■ Work instruction
Your job is to return every line in the data holding the string "give".

■ Recorded information
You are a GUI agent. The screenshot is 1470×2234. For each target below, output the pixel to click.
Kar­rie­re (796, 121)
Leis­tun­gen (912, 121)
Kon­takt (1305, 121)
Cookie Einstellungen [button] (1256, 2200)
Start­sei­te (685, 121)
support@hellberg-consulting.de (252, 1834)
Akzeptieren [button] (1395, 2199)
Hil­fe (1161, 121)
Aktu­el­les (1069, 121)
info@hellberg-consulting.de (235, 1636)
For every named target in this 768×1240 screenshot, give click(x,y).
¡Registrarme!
...
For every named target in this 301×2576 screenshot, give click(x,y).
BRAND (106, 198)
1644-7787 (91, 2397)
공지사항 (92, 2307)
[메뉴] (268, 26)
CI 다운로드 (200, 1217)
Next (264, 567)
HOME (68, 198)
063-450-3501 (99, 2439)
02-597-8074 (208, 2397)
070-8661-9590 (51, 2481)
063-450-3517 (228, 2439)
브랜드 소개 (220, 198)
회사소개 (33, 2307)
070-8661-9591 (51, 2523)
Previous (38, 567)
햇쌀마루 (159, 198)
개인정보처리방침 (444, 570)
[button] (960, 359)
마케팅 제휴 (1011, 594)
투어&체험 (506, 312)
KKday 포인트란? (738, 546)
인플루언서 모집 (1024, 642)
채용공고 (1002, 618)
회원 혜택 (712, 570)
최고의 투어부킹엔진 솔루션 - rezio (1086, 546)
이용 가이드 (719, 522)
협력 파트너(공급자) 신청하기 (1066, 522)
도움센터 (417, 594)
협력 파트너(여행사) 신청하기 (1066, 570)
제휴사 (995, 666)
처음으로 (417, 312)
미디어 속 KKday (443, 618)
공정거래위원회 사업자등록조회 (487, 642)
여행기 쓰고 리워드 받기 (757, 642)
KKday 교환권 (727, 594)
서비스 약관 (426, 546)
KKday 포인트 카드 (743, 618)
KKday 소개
==
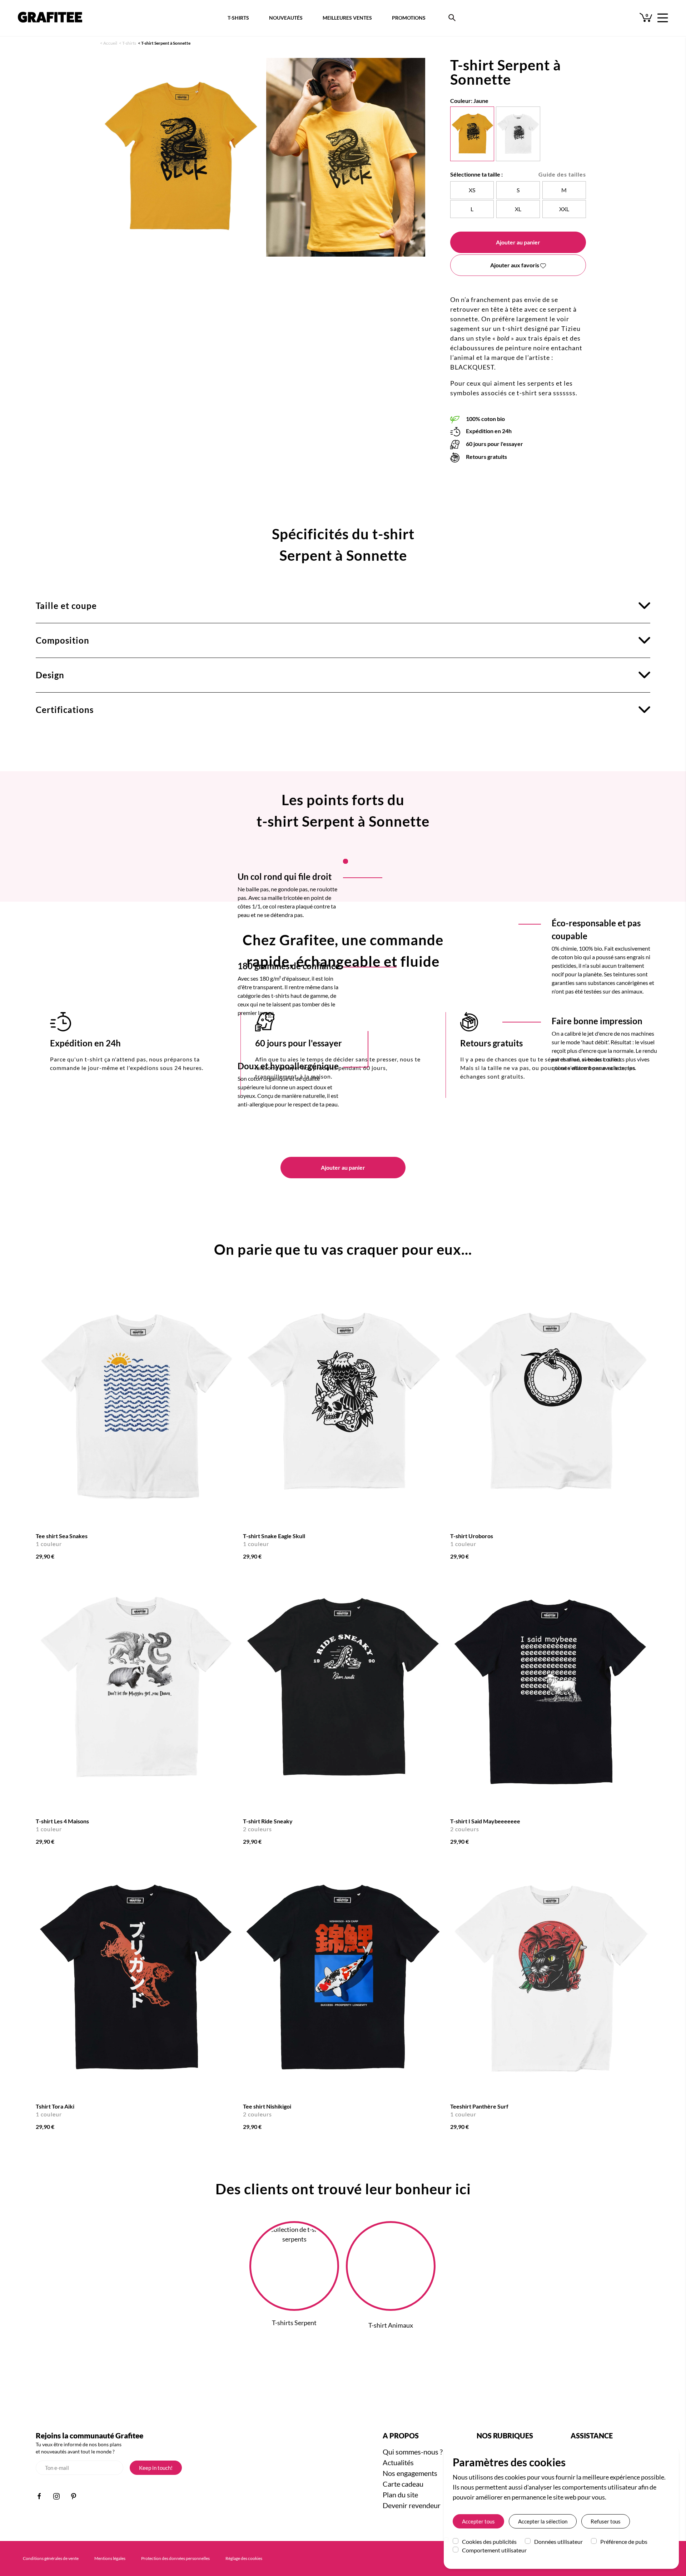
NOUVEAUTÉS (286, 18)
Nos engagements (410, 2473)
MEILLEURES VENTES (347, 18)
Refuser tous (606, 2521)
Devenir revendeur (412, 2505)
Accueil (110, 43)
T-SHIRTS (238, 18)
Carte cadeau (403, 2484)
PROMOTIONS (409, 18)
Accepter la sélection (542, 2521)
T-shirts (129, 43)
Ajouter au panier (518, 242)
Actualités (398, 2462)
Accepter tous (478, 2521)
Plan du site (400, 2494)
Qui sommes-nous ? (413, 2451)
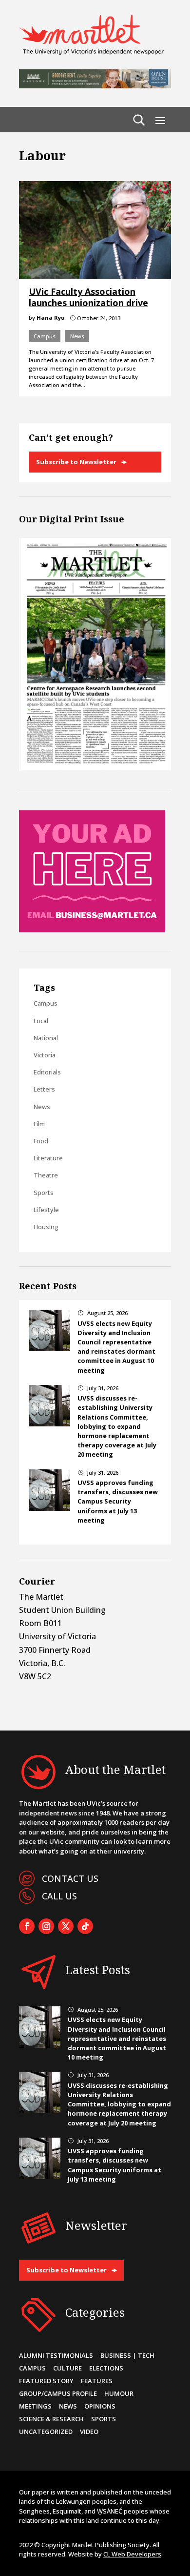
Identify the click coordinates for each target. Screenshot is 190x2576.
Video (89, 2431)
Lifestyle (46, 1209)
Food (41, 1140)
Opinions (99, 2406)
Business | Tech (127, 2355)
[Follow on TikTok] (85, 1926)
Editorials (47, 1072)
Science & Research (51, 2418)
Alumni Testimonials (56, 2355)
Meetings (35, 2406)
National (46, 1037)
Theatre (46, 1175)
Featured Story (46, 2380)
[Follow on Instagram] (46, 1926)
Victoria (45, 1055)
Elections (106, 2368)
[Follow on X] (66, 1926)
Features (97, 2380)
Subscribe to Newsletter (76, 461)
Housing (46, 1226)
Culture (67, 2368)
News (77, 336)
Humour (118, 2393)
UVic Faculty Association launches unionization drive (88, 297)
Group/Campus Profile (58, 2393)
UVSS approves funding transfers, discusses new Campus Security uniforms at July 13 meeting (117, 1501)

■ Answer space
For every named target in this 768×1240 screenshot, give click(x,y).
For every named target in this 301×2576 screenshot, give click(x,y).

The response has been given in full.